Contract Duration: 18 Months
Required Skills & Experience
- 5+ years of Information Security Engineering experience, or equivalent demonstrated through one or a combination of the following: work or consulting experience, training, military experience, education.
- 5+ years in threat detection engineering, security operations, or incident response, with at least 3 years focused on writing and tuning detections.
- Demonstrated ownership of a detection lifecycle or detection engineering program (requirements, design, implementation, tuning, decommission).

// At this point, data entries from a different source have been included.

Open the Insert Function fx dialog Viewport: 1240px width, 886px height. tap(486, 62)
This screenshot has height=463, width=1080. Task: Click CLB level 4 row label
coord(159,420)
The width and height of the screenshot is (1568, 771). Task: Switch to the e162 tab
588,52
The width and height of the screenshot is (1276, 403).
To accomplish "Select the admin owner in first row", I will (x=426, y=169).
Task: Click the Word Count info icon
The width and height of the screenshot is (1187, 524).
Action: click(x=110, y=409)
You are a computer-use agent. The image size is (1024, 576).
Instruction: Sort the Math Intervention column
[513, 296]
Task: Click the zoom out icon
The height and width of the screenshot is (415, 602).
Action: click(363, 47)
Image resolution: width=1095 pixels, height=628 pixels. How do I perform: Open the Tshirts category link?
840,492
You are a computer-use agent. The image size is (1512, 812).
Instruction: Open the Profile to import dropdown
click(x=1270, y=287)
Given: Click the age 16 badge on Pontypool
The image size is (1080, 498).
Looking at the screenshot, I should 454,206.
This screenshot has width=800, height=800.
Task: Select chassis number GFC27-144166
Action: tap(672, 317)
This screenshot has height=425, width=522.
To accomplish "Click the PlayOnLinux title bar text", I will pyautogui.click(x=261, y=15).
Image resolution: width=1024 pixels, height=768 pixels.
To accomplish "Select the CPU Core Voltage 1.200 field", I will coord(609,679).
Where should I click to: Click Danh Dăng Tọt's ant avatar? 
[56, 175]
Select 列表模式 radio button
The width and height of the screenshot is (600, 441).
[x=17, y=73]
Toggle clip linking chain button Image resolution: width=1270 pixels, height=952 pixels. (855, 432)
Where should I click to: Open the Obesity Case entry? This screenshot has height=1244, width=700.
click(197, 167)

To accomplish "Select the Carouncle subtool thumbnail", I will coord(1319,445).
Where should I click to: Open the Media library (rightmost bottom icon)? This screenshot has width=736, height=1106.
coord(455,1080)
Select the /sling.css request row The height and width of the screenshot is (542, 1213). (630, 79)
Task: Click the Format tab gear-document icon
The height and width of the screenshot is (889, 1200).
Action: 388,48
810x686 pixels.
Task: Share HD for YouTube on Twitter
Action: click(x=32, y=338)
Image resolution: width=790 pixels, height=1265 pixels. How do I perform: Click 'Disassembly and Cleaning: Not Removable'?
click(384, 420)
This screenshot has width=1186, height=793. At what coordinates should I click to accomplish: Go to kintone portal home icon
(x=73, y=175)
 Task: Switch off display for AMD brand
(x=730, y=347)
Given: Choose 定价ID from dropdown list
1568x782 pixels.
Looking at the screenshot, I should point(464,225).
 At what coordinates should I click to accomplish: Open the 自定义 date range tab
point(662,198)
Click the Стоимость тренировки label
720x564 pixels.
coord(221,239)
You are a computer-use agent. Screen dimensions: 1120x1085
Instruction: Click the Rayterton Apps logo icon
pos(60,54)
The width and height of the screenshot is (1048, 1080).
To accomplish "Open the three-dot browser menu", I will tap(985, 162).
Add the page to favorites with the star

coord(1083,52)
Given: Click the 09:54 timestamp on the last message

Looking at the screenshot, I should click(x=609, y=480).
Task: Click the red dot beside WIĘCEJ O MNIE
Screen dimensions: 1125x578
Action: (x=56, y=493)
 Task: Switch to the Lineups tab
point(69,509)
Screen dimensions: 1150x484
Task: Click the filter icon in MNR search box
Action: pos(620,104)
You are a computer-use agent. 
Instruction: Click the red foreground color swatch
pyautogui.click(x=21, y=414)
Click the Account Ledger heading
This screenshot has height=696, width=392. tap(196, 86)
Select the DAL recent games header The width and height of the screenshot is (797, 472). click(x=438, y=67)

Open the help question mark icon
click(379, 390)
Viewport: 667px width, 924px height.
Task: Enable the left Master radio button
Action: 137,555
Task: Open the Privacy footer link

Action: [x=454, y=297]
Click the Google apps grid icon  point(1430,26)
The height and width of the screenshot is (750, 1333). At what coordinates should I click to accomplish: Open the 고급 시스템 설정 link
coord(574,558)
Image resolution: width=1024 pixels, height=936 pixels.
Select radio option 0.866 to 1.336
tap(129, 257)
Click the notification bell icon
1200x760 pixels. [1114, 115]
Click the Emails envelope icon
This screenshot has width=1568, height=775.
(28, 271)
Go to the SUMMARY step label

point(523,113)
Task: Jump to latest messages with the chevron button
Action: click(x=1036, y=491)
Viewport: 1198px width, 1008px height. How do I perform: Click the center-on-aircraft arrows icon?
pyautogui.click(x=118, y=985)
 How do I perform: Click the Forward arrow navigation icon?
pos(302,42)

- Proven experience working in large or complex environments (multi-tenant, multi-cloud, or global enterprises).
- Strong experience writing and tuning detections in:
- **SIEM**: Splunk (SPL proficiency required; advanced search, macros, data models, scheduled searches, alerting).
- **EDR/XDR**: CrowdStrike (Falcon platform; custom IOA rules, detection tuning, exclusion logic).
- **Microsoft Security**:
- Microsoft Defender for Endpoint / Defender for Cloud Apps.
- Kusto Query Language (KQL) for Microsoft Sentinel and M365 Defender.
- **Cloud Platforms**:
- Azure (log analytics, activity logs, Azure AD, Defender for Cloud).
- Google Cloud Platform (Cloud Logging, Security Command Center, IAM, network telemetry).
- Ability to translate attacker techniques (TTPs) into detection logic across multiple platforms.
- Deep understanding of:
- MITRE ATT&CK (enterprise matrix; TTP coverage, mapping detections to ATT&CK)
- Common adversary tradecraft: phishing, ransomware, lateral movement, privilege escalation, exfiltration, cloud account compromise, identity misuse.
- Ability to perform detection gap analysis based on recent threats (e.g., ransomware families, cloud-native attacks, identity-based attacks).
- Familiarity with threat intel sources and how to operationalize them into detection content.
- Demonstrated experience:
- Measuring and improving detection fidelity (precision/recall, false positive/negative analysis).
- Designing and executing test plans for detections (simulations, red team findings, adversary emulation tools).
- Using test frameworks (e.g., Atomic Red Team, Caldera, commercial breach & attack simulation) to validate detection coverage.
- Experience building and maintaining:
- "Top talker" detection dashboards and metrics.
- Feedback loops with SOC analysts to continuously refine detection logic.
- Runbooks or playbooks tied to specific detections.
- Data Engineering & Telemetry Understanding
- Strong grasp of logging and telemetry:
- Windows event logs, Sysmon, Linux logs.
- Network telemetry (NetFlow, firewall logs, proxy/DNS).
- Identity and access logs (Azure AD, Okta, on-prem AD).
- Cloud-native logs (Azure, Google Cloud Platform, AWS if applicable).
- Assess log quality and coverage (what's being collected, from where, and how often).
- Specify data requirements for new or improved detections.
- Work with platform or infra teams to onboard or normalize new log sources.
- Engineering & Automation Mindset
- Proficiency in one or more scripting/programming languages (Python, PowerShell, or similar) for:
- Detection content automation (mass updates, testing, reporting).
- Building small tools to support detection analysis or enrichment.
- Experience with version control and SDLC-like processes for detection content:
- Git (branching, pull requests, code review).
- Change management, testing, and staged rollout of new rules.
- Familiarity with infrastructure-as-code / configuration-as-code for security tooling
What You Will Be Doing
- Consult on complex initiatives with broad impact and large-scale planning for Information Security Engineering.
- Review and analyze complex multi-faceted, larger scale or longer-term Information Security Engineering challenges that require in-depth evaluation of multiple factors including intangibles or unprecedented factors.
- Contribute to the resolution of complex and multi-faceted situations requiring solid understanding of the function, policies, procedures, and compliance requirements that meet deliverables.
- Strategically collaborate and consult with client personnel.